NEW DELHI: The Supreme Court on Thursday asked whether anyone can raise the issue of deaths along the border and seek votes for a particular party.
The question was among several raised during a day-long hearing to revisit its two-decade-old ‘Hindutva’ judgement. Referring to the terms “national symbols” and “national emblem” in the Representation of the People (RP) Act, a seven-judge Constitution bench, headed by Chief Justice T S Thakur, said nobody could be allowed to use them to garner votes in the elections.
“Anybody can seek votes on the ground of national flag and national emblem and say that people are dying on the borders and so vote for a particular party.
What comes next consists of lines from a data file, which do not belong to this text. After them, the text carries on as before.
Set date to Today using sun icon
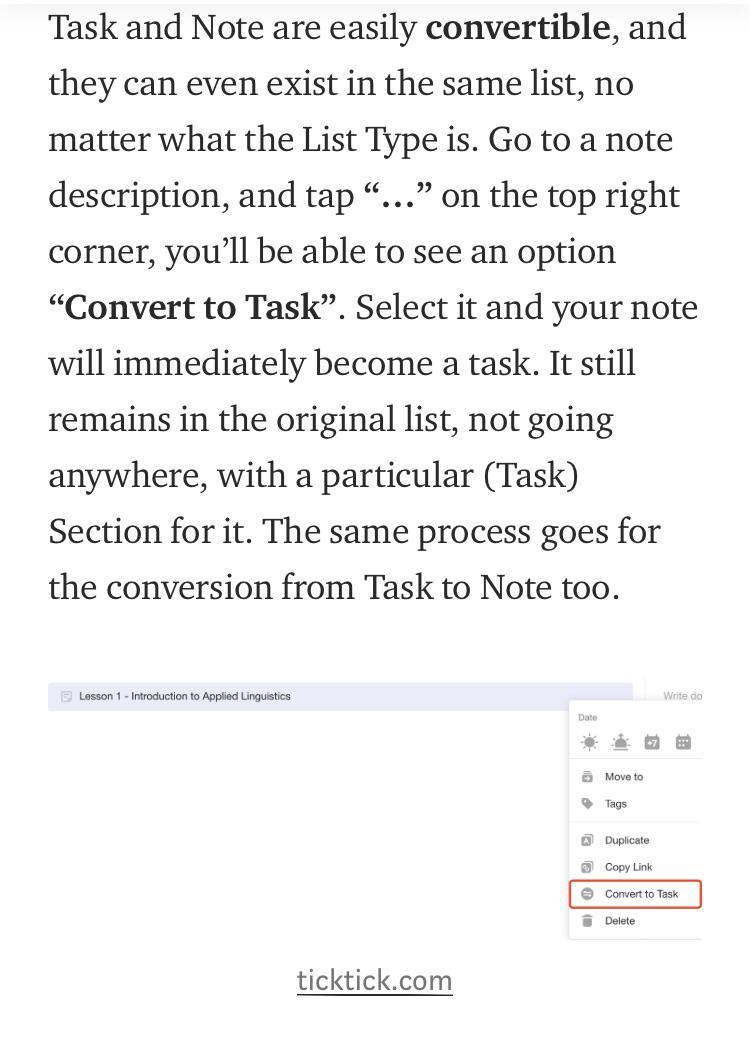The height and width of the screenshot is (1063, 750). (589, 742)
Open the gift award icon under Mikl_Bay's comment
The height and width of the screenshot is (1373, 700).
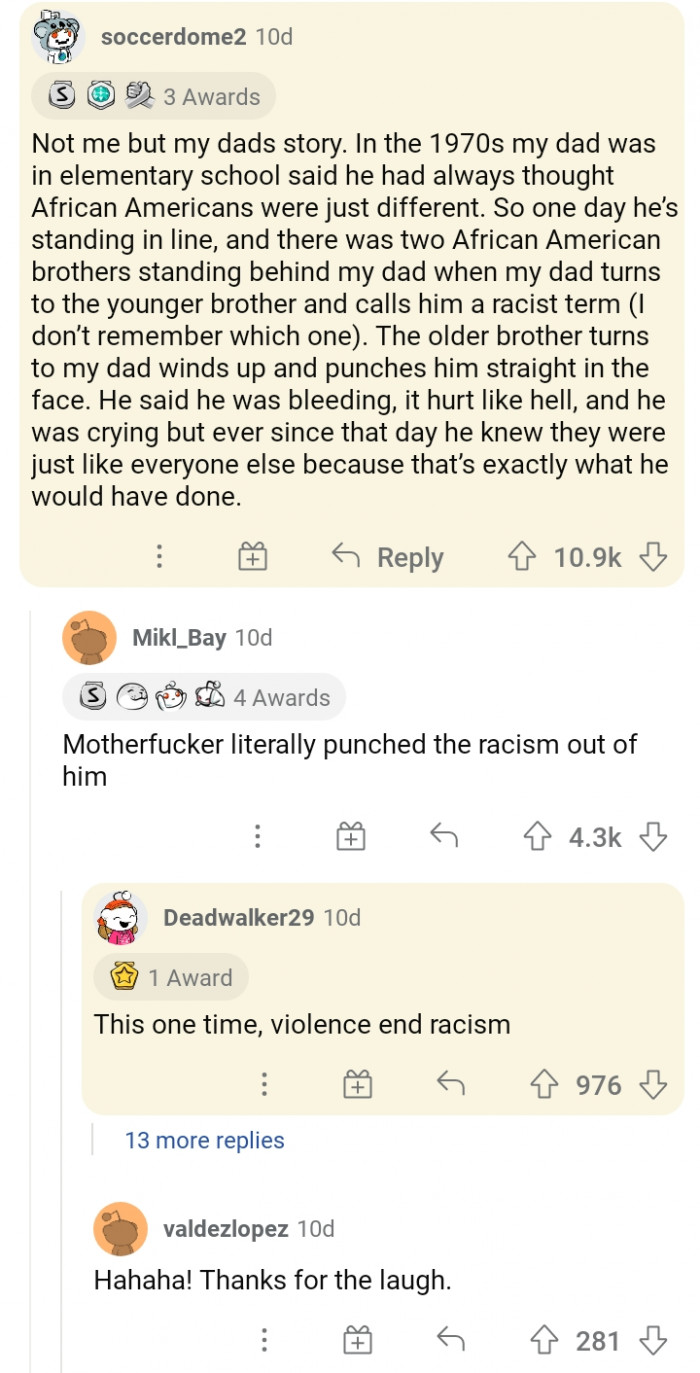[350, 838]
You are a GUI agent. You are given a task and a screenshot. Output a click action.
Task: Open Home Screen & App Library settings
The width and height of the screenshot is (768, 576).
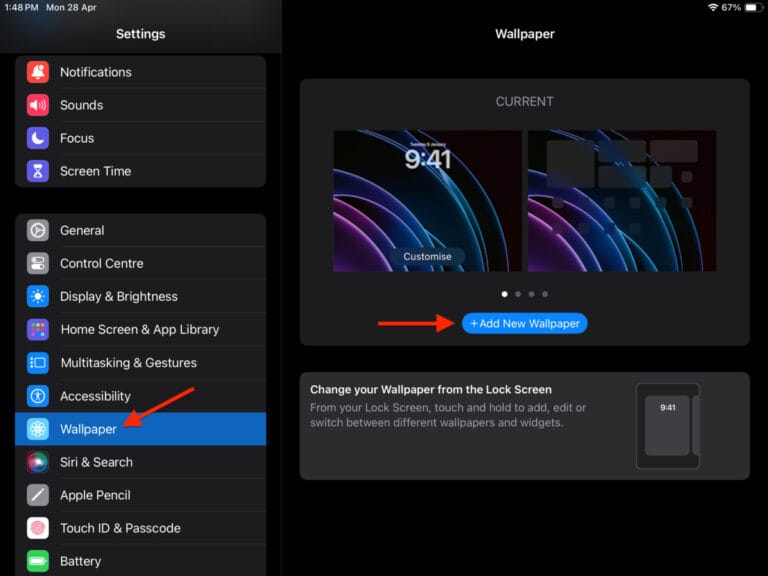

Can it be permitted,” asked the bench.
“This is specifically proscribed under this provision,” senior advocate Shyam Divan said. The hearing also saw the bench observing that Parliament has consciously “widened” the scope of the term “corrupt practices” in the poll law to curb “separatist and communal” tendencies.
“What is most significant in the present clause is that Parliament thought of widening the scope of ‘corrupt practices’ to curb separatist and communal tendencies during elections,” the bench said.
The bench then raised a hypothetical question and asked if a ‘Sikh granthi’ seeks votes for a particular Hindu candidate, can it be said that this appeal “falls foul” of the provision in question. It may not amount to “corrupt practice” under the specific section of the RP Act, Divan responded.